• WHAT IS REQUIRED
From the line containing "NoFap (20, 2309)" down to the last line of the data, output each line word for word and include nothing else.

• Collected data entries
^^^^^^^^^^^^^^^^

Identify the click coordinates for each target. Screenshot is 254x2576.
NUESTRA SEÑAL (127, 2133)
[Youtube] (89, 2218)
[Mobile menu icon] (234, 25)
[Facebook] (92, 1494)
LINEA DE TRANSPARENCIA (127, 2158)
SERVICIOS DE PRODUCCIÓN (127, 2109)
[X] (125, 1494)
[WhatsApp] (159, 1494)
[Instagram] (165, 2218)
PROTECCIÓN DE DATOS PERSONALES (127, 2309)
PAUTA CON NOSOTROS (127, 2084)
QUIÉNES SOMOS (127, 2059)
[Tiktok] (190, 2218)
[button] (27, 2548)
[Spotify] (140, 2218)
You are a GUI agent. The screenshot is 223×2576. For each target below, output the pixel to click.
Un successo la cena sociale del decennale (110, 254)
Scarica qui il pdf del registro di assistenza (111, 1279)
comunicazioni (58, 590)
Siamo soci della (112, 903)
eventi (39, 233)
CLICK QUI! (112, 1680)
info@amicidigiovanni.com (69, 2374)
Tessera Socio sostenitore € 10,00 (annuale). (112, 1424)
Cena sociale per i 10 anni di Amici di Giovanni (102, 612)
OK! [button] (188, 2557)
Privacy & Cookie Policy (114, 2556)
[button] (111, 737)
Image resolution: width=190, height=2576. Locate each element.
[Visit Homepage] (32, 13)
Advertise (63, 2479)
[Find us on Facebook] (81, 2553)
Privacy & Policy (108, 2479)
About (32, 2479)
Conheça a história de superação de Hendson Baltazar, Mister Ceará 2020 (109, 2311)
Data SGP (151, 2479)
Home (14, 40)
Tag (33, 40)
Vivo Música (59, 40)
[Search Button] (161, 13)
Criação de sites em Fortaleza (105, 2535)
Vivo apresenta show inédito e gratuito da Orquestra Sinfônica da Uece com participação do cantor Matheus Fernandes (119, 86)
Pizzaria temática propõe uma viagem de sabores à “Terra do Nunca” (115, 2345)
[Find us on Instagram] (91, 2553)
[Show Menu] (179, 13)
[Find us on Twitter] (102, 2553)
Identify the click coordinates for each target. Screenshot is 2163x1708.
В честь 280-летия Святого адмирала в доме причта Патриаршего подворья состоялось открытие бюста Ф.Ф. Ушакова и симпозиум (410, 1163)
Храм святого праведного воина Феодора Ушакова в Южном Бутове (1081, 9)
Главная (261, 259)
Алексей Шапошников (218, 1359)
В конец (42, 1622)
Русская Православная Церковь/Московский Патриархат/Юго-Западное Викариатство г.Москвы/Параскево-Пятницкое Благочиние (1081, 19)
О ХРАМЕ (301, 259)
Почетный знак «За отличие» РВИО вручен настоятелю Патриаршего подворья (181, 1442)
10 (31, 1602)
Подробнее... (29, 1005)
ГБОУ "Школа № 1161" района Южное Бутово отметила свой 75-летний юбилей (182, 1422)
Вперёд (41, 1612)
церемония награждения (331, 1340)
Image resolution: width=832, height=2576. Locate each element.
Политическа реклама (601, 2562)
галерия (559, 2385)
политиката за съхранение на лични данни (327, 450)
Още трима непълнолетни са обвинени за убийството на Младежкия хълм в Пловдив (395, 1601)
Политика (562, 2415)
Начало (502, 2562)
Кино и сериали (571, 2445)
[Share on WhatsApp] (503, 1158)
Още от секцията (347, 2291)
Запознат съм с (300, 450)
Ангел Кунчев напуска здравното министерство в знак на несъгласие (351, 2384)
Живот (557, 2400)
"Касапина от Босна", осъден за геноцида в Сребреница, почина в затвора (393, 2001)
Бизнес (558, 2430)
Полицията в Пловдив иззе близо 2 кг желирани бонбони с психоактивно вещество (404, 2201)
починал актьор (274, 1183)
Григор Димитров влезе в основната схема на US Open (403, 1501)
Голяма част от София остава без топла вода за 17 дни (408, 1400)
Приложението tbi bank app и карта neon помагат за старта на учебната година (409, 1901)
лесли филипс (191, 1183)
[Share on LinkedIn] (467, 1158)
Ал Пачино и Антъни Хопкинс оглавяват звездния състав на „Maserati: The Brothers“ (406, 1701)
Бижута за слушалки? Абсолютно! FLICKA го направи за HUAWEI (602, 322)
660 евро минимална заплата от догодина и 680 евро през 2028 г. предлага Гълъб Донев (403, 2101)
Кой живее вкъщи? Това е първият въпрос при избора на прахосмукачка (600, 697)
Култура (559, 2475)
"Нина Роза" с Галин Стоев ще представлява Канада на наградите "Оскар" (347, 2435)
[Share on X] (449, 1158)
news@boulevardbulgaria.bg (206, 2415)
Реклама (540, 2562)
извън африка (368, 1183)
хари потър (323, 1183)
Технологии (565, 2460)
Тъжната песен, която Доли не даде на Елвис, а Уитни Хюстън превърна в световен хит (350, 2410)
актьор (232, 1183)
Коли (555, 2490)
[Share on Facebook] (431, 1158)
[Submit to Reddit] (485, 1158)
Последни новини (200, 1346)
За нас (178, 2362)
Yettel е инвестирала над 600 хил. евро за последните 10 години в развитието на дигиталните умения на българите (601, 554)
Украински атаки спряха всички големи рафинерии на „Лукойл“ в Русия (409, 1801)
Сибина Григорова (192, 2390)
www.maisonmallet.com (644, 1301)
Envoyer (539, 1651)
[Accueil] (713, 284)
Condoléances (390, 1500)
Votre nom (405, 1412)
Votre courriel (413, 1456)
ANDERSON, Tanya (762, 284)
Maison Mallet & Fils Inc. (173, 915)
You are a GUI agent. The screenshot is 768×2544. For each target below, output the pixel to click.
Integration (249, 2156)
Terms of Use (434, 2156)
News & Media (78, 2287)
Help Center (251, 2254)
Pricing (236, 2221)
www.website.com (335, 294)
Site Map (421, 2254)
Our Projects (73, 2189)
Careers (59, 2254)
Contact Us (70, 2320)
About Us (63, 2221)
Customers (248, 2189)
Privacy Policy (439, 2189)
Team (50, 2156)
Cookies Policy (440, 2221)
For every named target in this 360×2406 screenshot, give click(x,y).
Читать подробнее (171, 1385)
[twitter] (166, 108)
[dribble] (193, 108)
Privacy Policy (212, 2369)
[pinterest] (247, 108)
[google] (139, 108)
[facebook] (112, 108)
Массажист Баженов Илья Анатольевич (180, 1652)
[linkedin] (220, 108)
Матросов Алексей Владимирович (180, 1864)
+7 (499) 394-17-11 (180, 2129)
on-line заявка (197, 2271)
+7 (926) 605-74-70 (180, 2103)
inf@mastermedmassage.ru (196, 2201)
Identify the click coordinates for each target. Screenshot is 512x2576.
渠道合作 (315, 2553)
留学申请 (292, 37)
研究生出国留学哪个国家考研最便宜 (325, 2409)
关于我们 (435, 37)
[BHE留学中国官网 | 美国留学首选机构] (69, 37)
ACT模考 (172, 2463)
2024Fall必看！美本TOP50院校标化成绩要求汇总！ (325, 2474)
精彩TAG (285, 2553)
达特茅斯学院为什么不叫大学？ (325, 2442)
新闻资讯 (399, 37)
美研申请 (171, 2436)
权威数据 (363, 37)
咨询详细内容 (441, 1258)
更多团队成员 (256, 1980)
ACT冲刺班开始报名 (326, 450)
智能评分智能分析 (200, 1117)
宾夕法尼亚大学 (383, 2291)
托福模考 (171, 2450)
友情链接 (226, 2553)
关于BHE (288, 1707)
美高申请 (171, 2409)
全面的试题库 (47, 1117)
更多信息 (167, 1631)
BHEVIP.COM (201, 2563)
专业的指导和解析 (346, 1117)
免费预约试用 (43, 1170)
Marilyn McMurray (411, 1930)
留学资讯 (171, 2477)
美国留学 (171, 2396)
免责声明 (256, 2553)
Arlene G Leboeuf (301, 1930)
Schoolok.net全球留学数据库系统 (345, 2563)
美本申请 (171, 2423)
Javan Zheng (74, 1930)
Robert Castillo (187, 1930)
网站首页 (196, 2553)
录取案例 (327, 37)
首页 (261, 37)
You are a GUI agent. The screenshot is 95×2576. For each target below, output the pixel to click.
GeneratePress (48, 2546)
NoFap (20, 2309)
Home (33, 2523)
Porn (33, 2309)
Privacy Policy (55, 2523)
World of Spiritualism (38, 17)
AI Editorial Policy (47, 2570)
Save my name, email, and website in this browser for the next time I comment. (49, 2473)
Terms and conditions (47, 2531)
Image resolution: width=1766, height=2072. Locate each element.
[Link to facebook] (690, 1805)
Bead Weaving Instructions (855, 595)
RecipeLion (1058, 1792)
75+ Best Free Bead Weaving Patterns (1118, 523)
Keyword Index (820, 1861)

^^^^^^^^^^^^^^^^

• TASK RESULT
NoFap (20, 2309)
Home (33, 2523)
Porn (33, 2309)
Privacy Policy (55, 2523)
World of Spiritualism (38, 17)
AI Editorial Policy (47, 2570)
Save my name, email, and website in this browser for the next time I comment. (49, 2473)
Terms and conditions (47, 2531)
Image resolution: width=1766, height=2072. Locate each element.
[Link to facebook] (690, 1805)
Bead Weaving Instructions (855, 595)
RecipeLion (1058, 1792)
75+ Best Free Bead Weaving Patterns (1118, 523)
Keyword Index (820, 1861)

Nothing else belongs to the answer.